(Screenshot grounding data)

Segment Open

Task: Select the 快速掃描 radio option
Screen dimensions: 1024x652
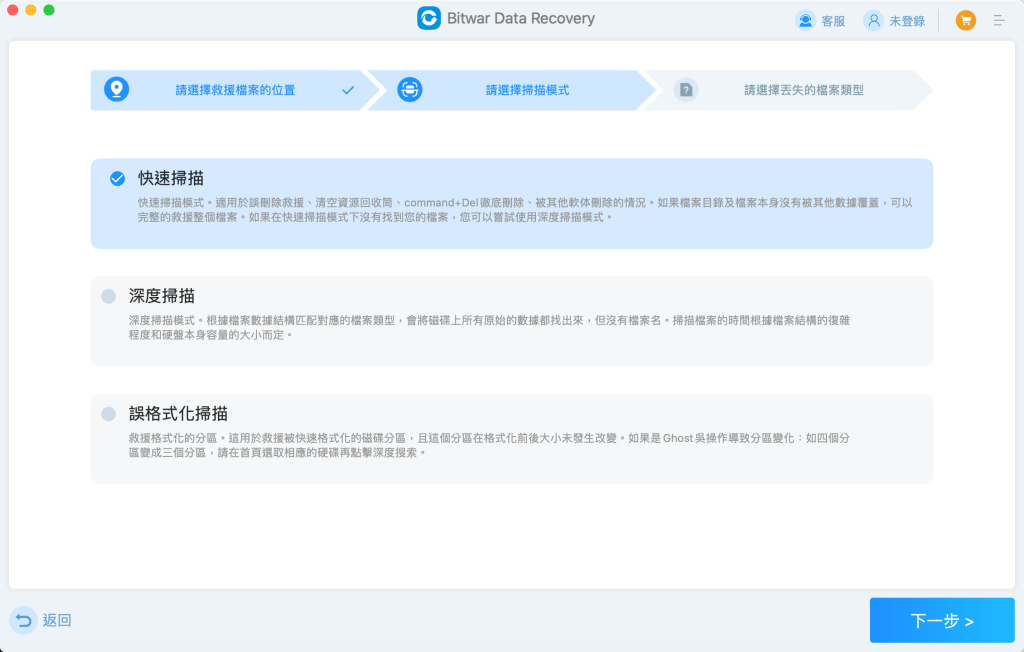Action: tap(117, 179)
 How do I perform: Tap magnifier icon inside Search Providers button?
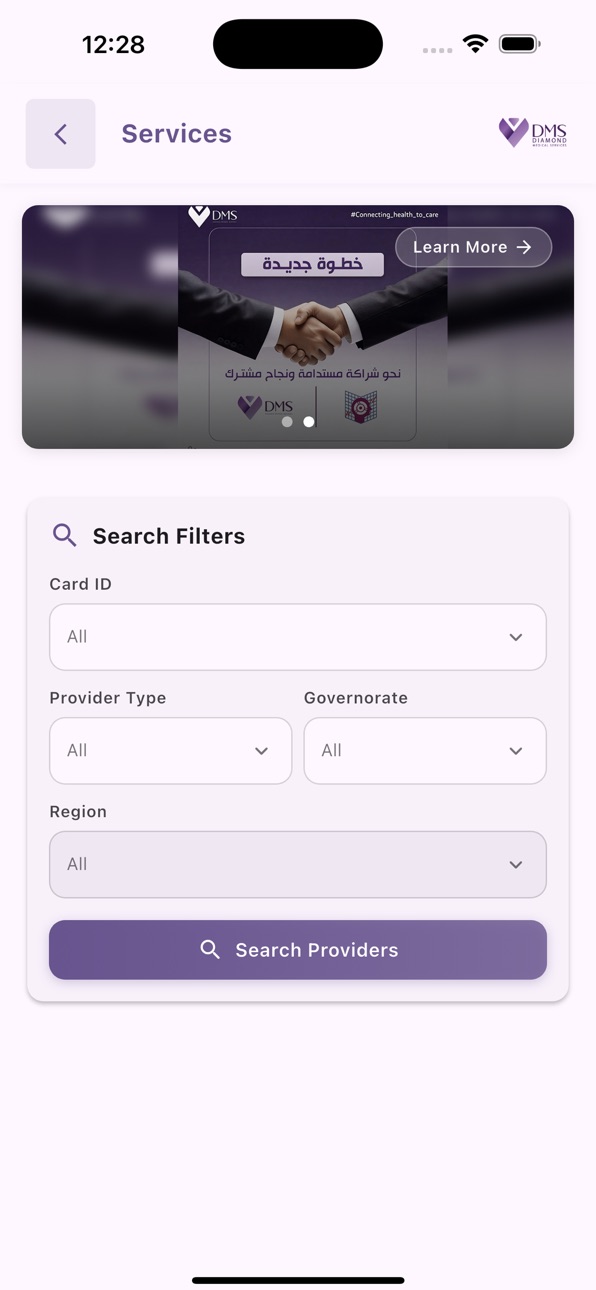[210, 950]
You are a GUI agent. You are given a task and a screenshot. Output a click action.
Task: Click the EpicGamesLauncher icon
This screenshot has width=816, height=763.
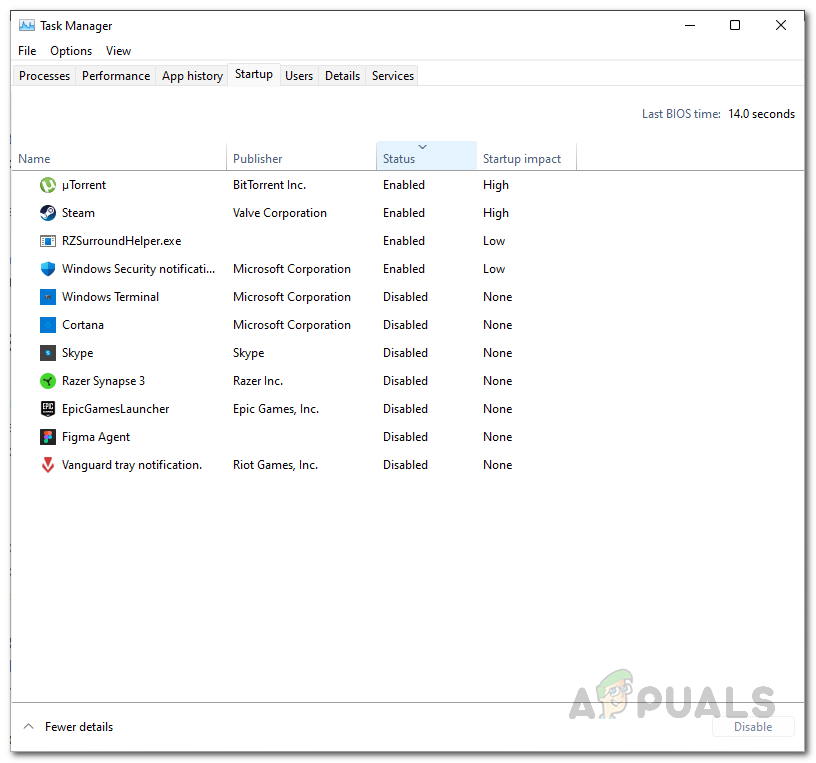(x=47, y=408)
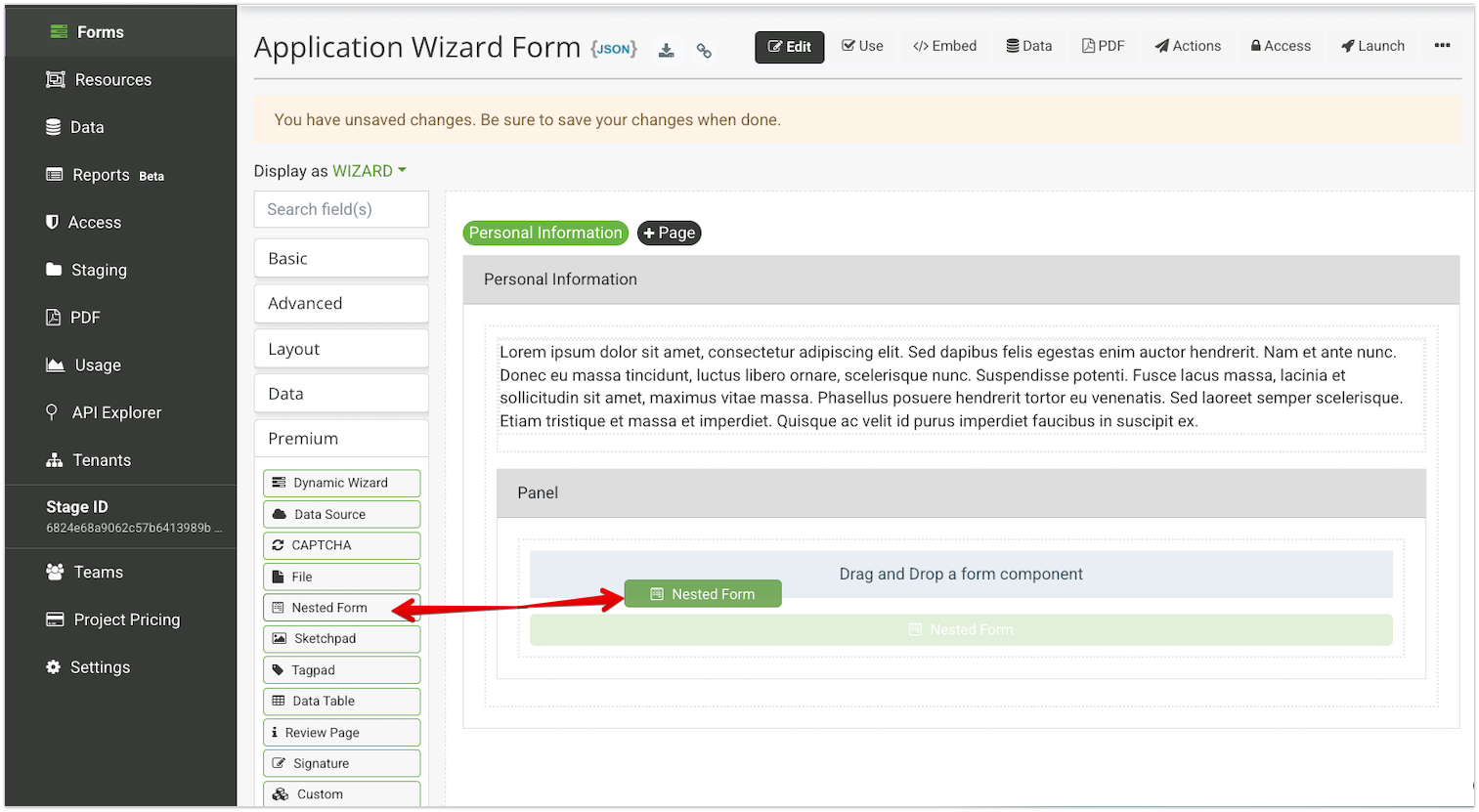This screenshot has height=812, width=1479.
Task: Click the Edit button
Action: [x=789, y=47]
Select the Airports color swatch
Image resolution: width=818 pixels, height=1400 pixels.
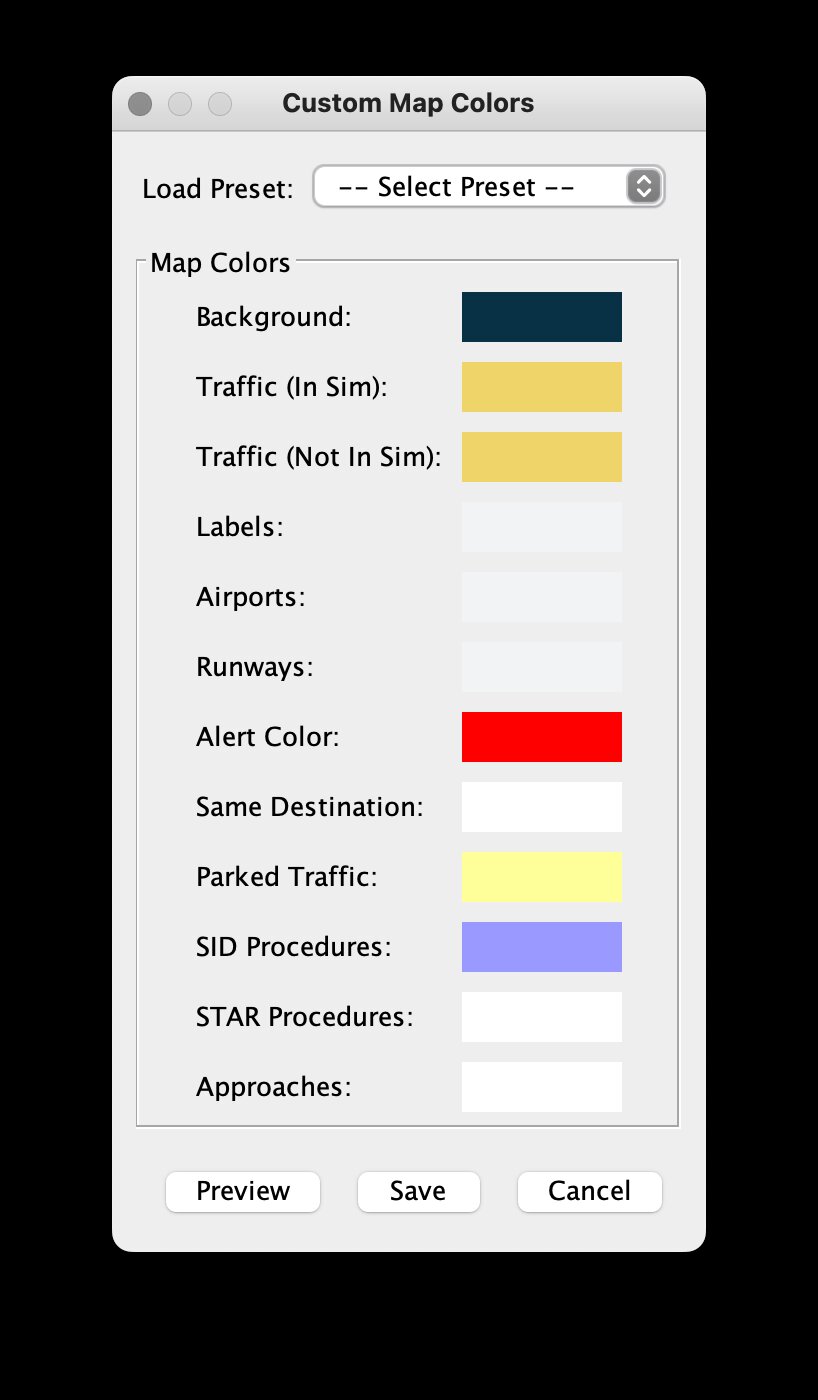coord(541,597)
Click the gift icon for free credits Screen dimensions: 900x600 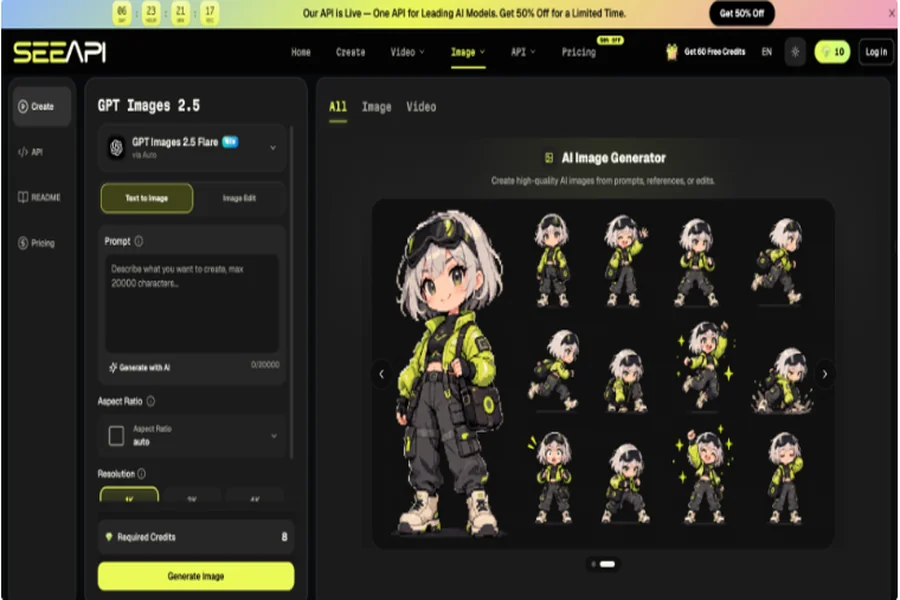point(672,52)
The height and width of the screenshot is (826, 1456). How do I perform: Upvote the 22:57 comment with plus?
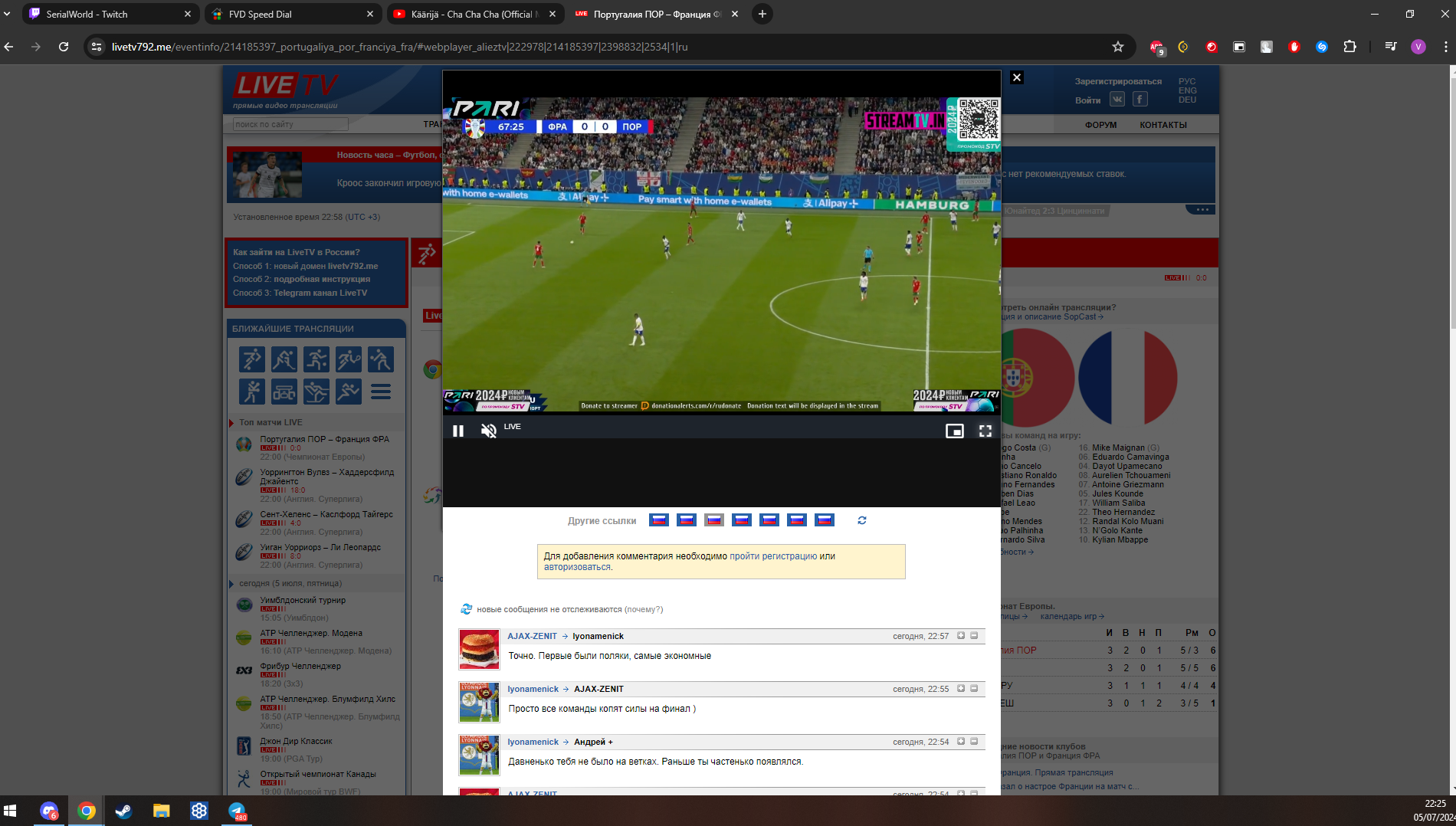pos(961,636)
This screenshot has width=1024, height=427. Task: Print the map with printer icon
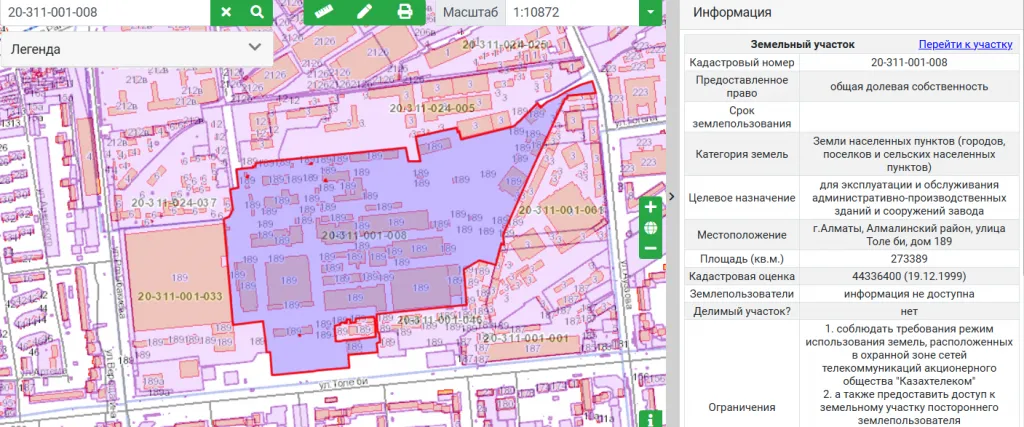coord(404,12)
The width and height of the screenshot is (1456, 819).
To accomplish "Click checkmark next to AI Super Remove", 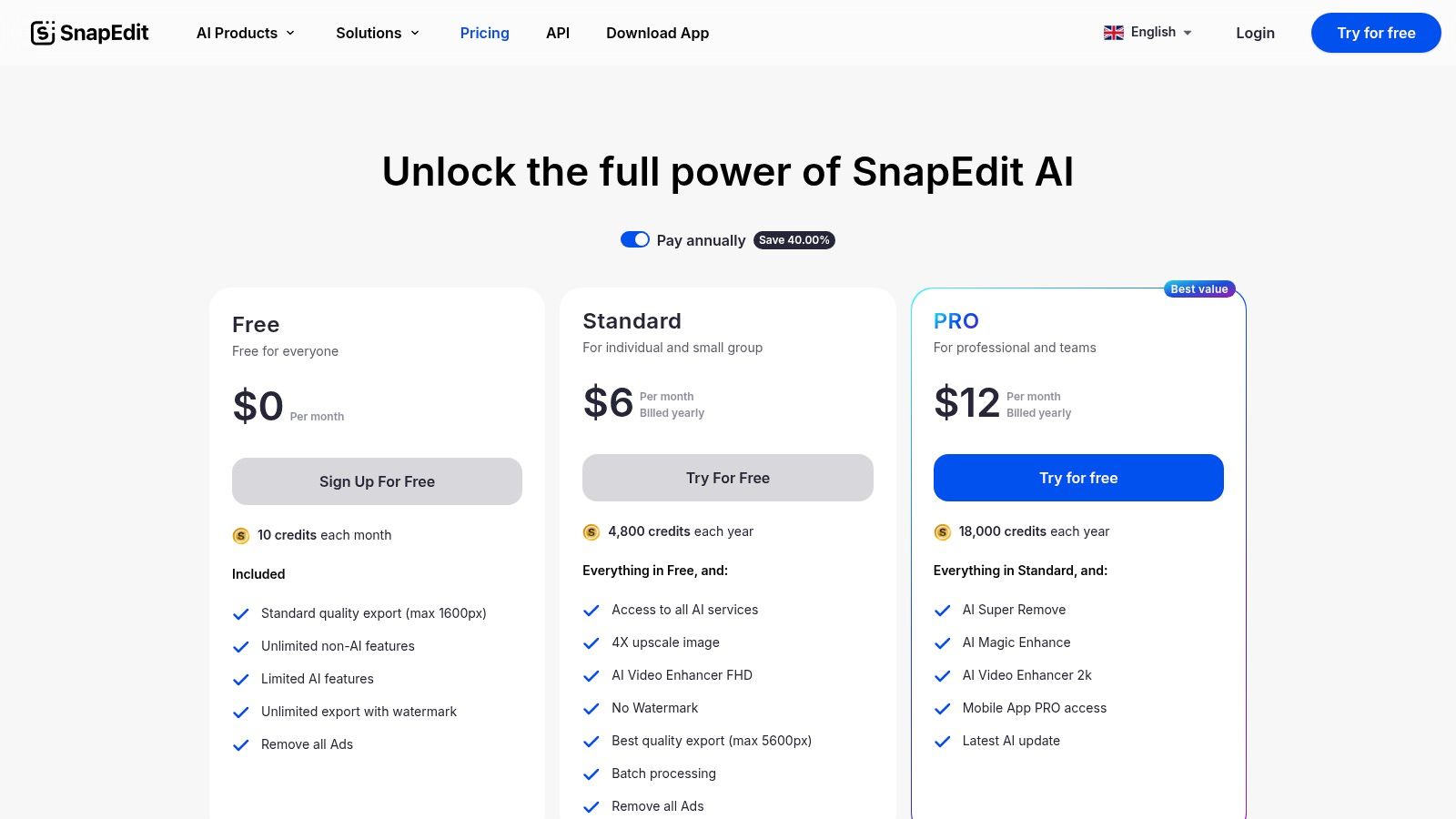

Segment Closed

Activity.
In the data above, the line containing "The height and" and all lines after it are to be reproduced exactly, leaving out the pictures.

Exercise response.
The height and width of the screenshot is (826, 1456). How do I perform: Upvote the 22:57 comment with plus?
pos(961,636)
This screenshot has width=1024, height=427. Task: Print the map with printer icon
coord(404,12)
The width and height of the screenshot is (1456, 819).
To accomplish "Click checkmark next to AI Super Remove", 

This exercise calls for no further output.